Attacks intended to intimidate and sow sectarian strife are more common. The police point to a suicide bombing in Dera Ghazi Khan on Feb. 5. Two local Punjabis, with the help of Taliban backers, orchestrated the attack, which killed 29 people at a Shiite ceremony, the local police said.

The authorities arrested two men as masterminds on April 6: Qari Muhammad Ismail Gul, the leader of a local madrasa; and Ghulam Mustafa Kaisrani, a jihadi who posed as a salesman for a medical company.

They belonged to a banned Punjabi group called Lashkar-i-Jhangvi, but were tied through phone calls to two deputies of the Pakistani Taliban leader Baitullah Mehsud, the police said.

“The phone numbers they call are in Waziristan,” said a police official, referring to the Taliban base in the tribal areas. “They are working together hand in glove.” One of the men had gone for training in Waziristan last summer, the police said. The operations are well-supported. Mr. Kaisrani had several bank transfers worth about $11 million from his Pakistani account, the authorities said.

Local crimes, including at least two recent bank robberies in Dera Ghazi Khan, were also traced to networks of Islamic militants, officials said.

“The money that’s coming in is huge,” said Zulfiqar Hameed, head of investigations for the Lahore Police Department. “When you go back through the chain of the transaction, you invariably find it’s been done for money.”

After the suicide attack here, the police confiscated a 20-minute inspirational video, titled “Revenge,” for the Red Mosque, which gave testimonials from suicide bombers in different cities and post-attack images.

Umme Hassan, the wife of a fiery preacher who was killed during the Red Mosque siege, now frequently travels to south Punjab, to rally the faithful.
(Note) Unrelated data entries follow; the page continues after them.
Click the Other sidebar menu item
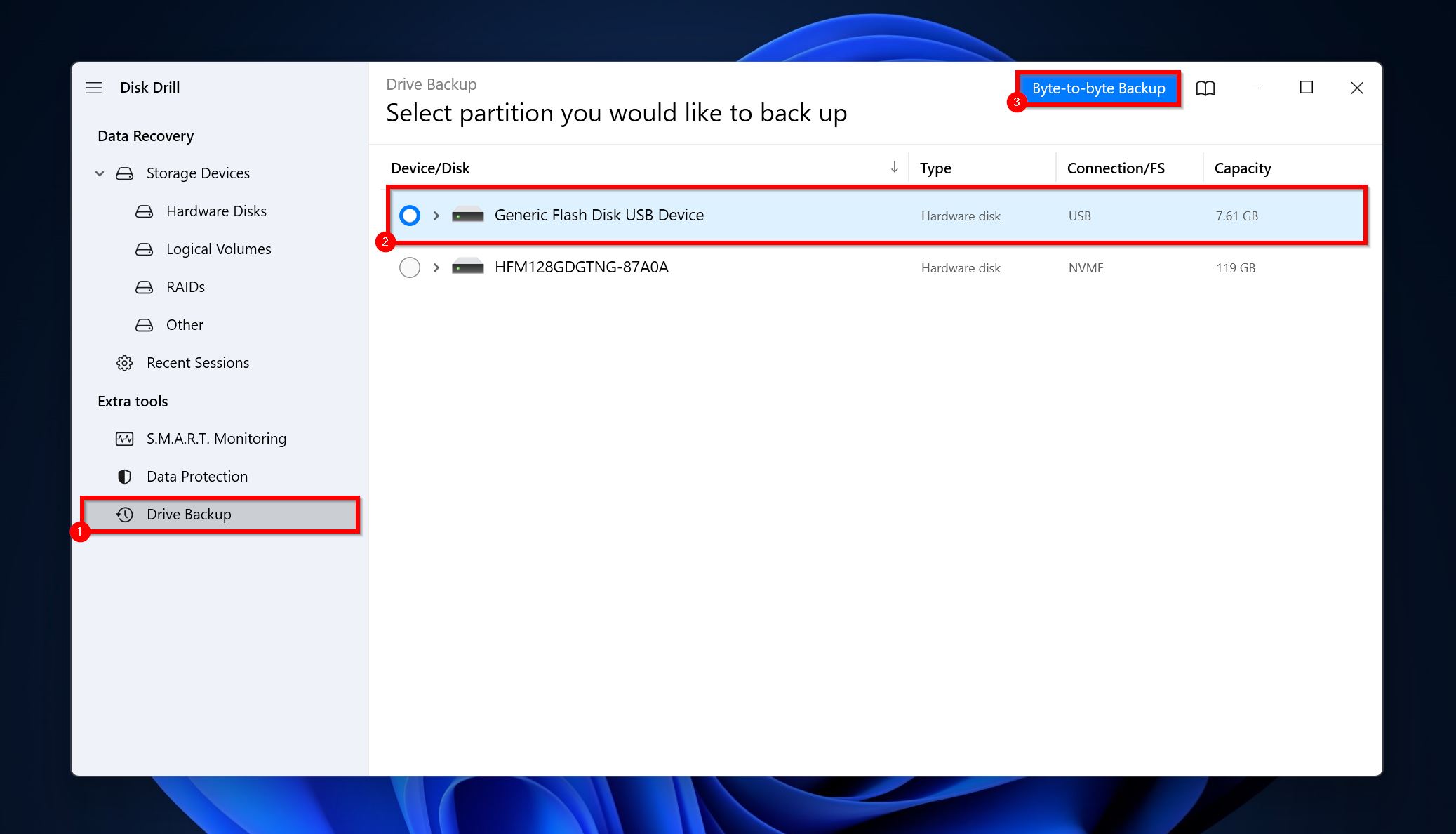184,324
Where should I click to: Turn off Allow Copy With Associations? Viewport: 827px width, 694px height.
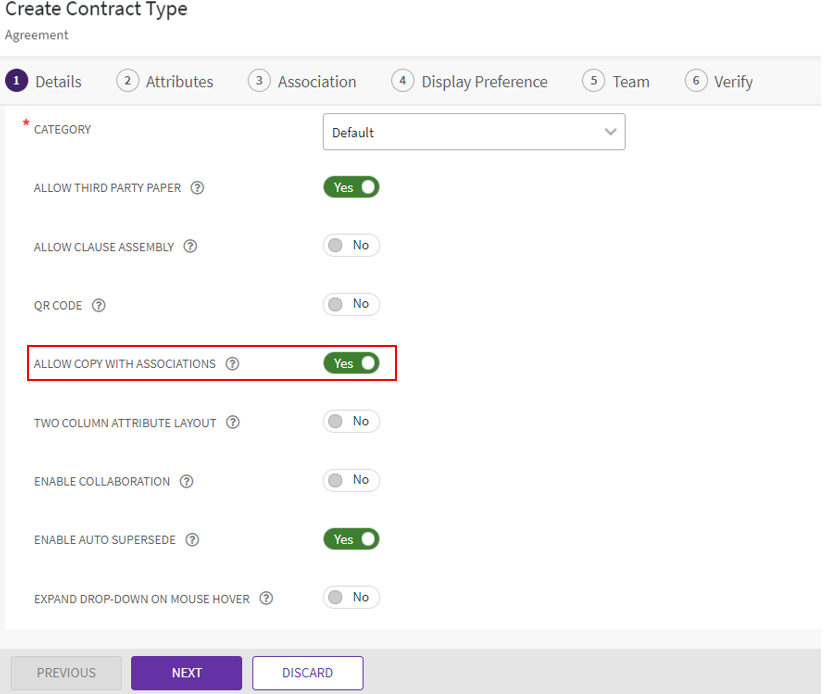coord(351,363)
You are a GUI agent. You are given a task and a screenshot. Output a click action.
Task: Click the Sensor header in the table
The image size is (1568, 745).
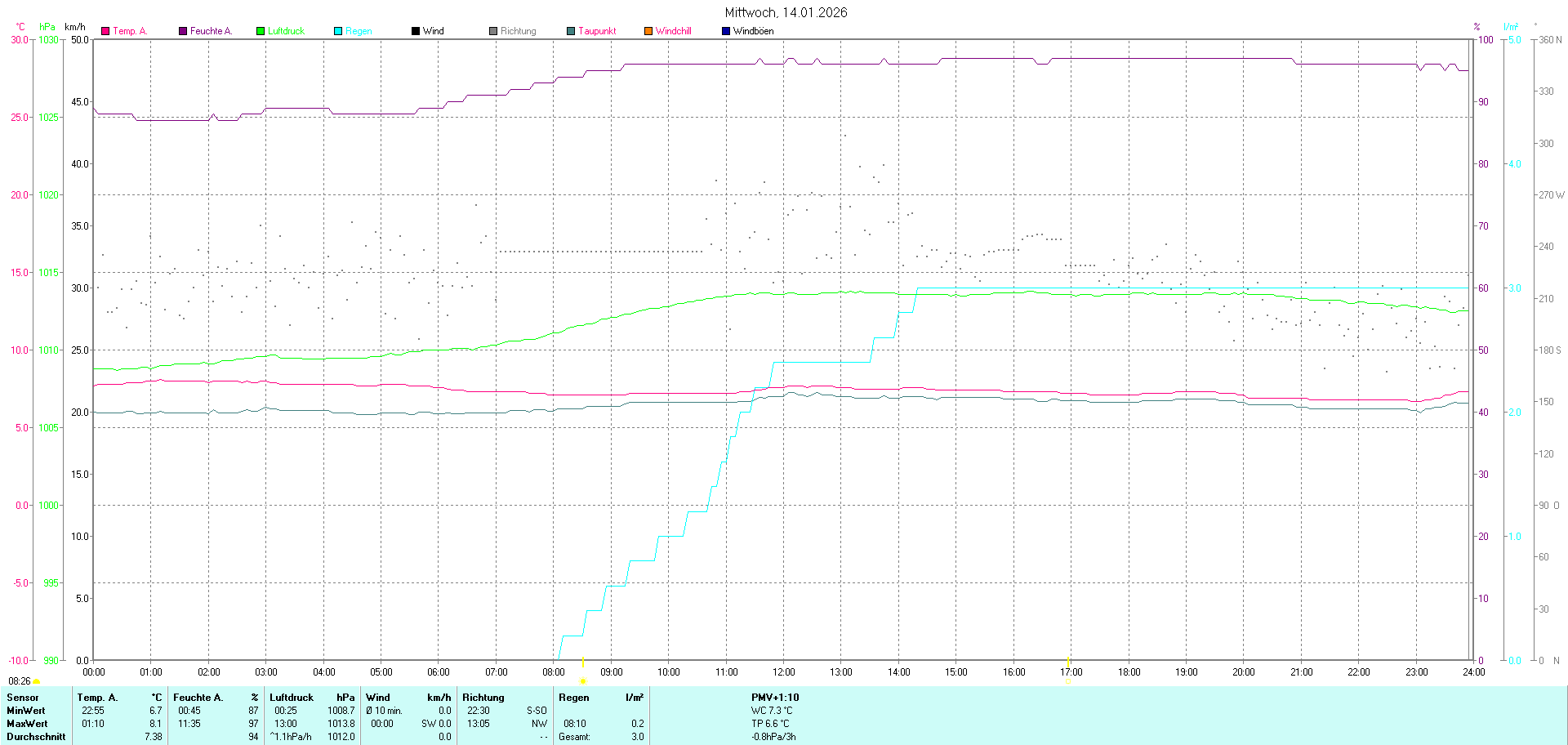click(x=23, y=698)
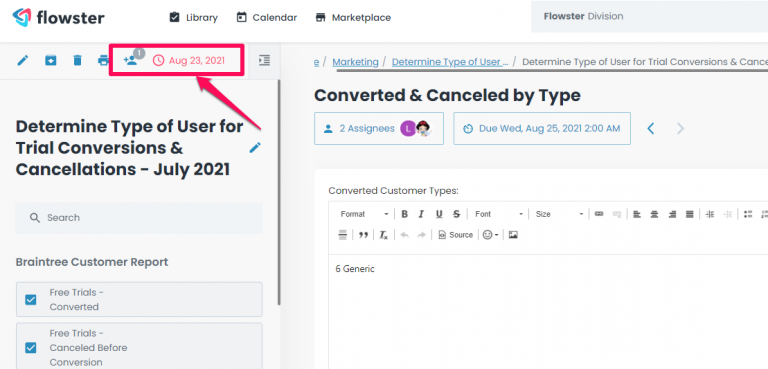Click the pencil edit icon in sidebar toolbar
The image size is (768, 369).
(23, 60)
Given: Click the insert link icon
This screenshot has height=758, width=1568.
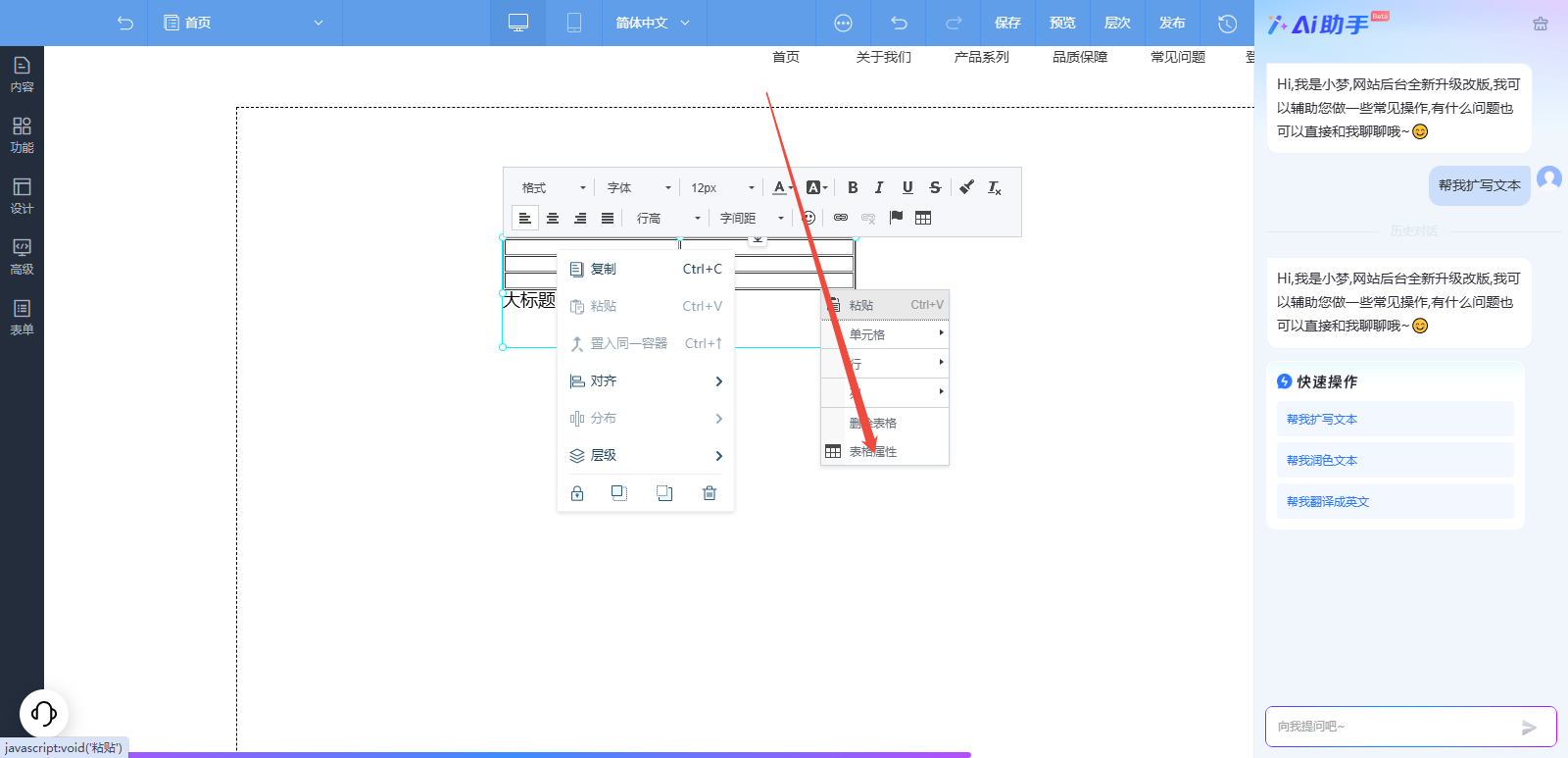Looking at the screenshot, I should click(x=841, y=218).
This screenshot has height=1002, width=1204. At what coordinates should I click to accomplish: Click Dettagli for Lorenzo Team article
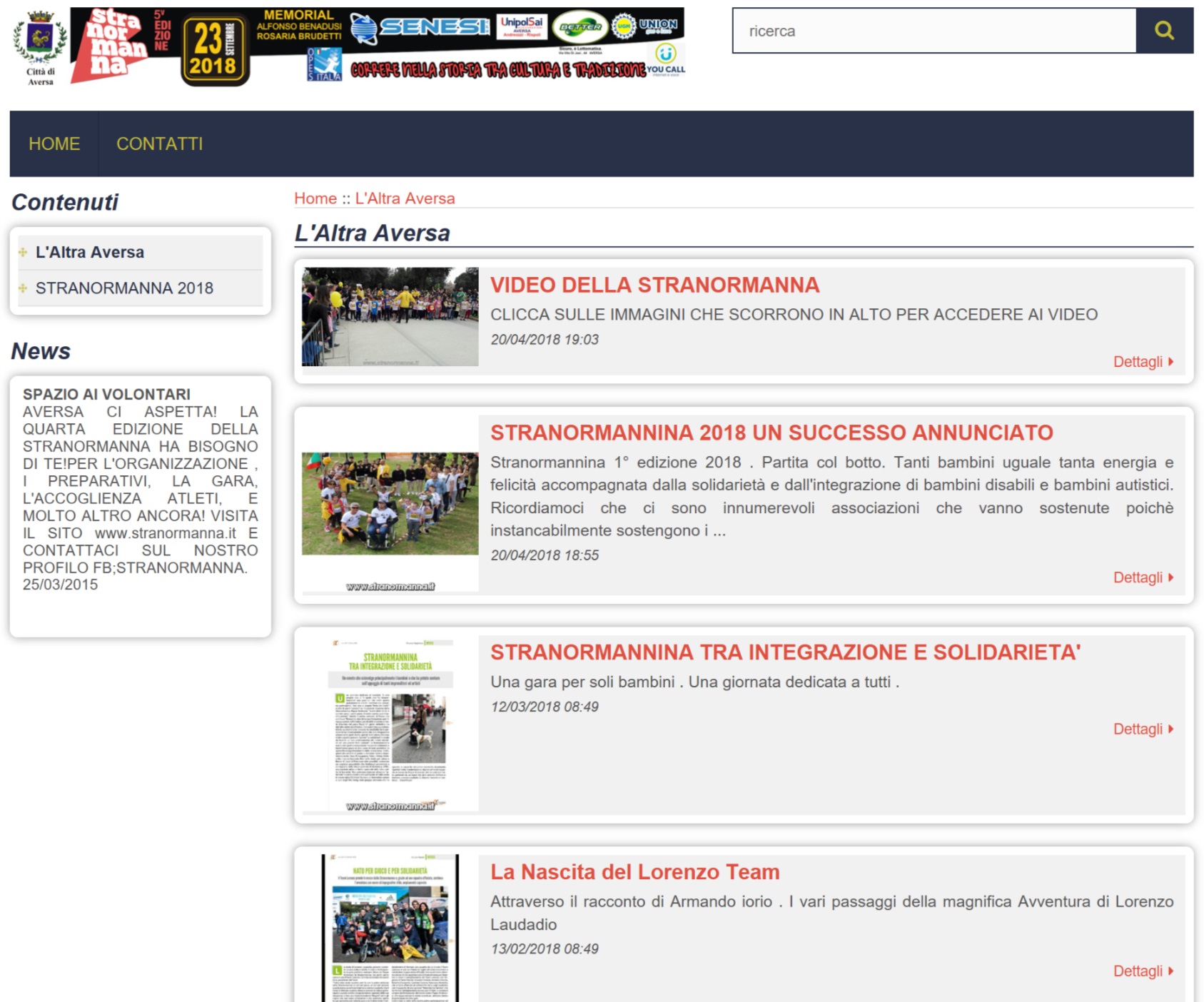click(1143, 971)
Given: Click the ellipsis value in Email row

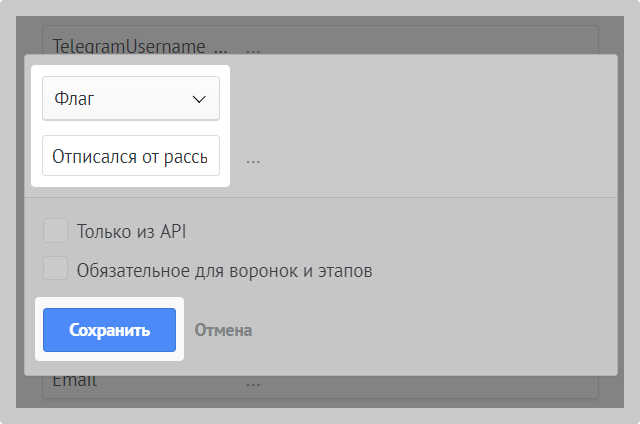Looking at the screenshot, I should [253, 382].
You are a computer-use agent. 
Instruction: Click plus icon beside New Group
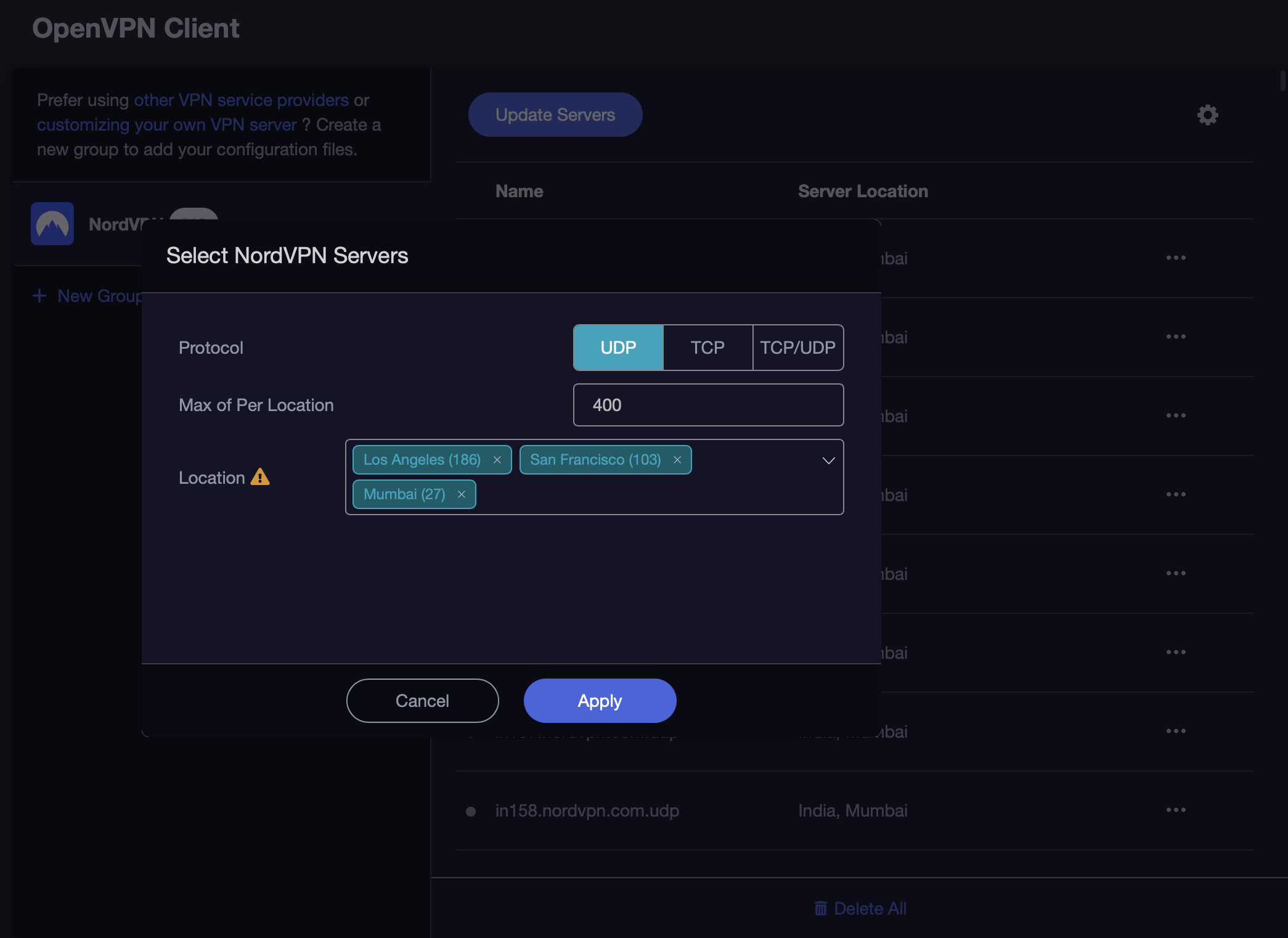pyautogui.click(x=39, y=296)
She has made 12 visits in the past several months before cheering crowds and showing emotional clips of the attack, said a Punjabi official who has been monitoring her visits.

“She claimed that they would bring Islamic revolution in three months,” said Umar Draz, who attended a rally in Muzzafargarh.

The situation in south and west Punjab is still far from that in the Swat Valley, a part of North-West Frontier Province that is now fully under Taliban control after the military agreed to a truce in February. But there are strong parallels.

The Taliban here exploit many of the same weaknesses that have allowed them to expand in other areas: an absent or intimidated police force; a lack of attention from national and provincial leaders; a population steadily cowed by threats, or won over by hard-line mullahs who usurp authority by playing on government neglect and poverty.

In Shadan Lund, a village just north of here, militants are openly demanding Islamic law, or Shariah, said Jan Sher, whose brother is a teacher there. “The situation is sharply going toward Swat,” Mr. Sher said. He and others said the single biggest obstacle to stopping the advance of militancy was the attitudes of Pakistanis themselves, whose fury at the United States has led to blind support for everyone who goes against it.

Shabaz Sharif, the chief minister of Punjab, said he was painfully aware of the problems of insurgent infiltration and was taking steps to restore people’s faith in government, including plans for new schools and hospitals. “Hearts and minds must be won,” he said in an interview Monday. “If this struggle fails, this country has no future.”

But people complain that landowners and local politicians have done nothing to stop the advance and, in some cases, even assist the militants by giving money to some of the religious schools.

“The government is useless,” said Mr. Ali, the local landlord. “They live happy, secure lives in Lahore. Their children study abroad. They only come here to contest elections.”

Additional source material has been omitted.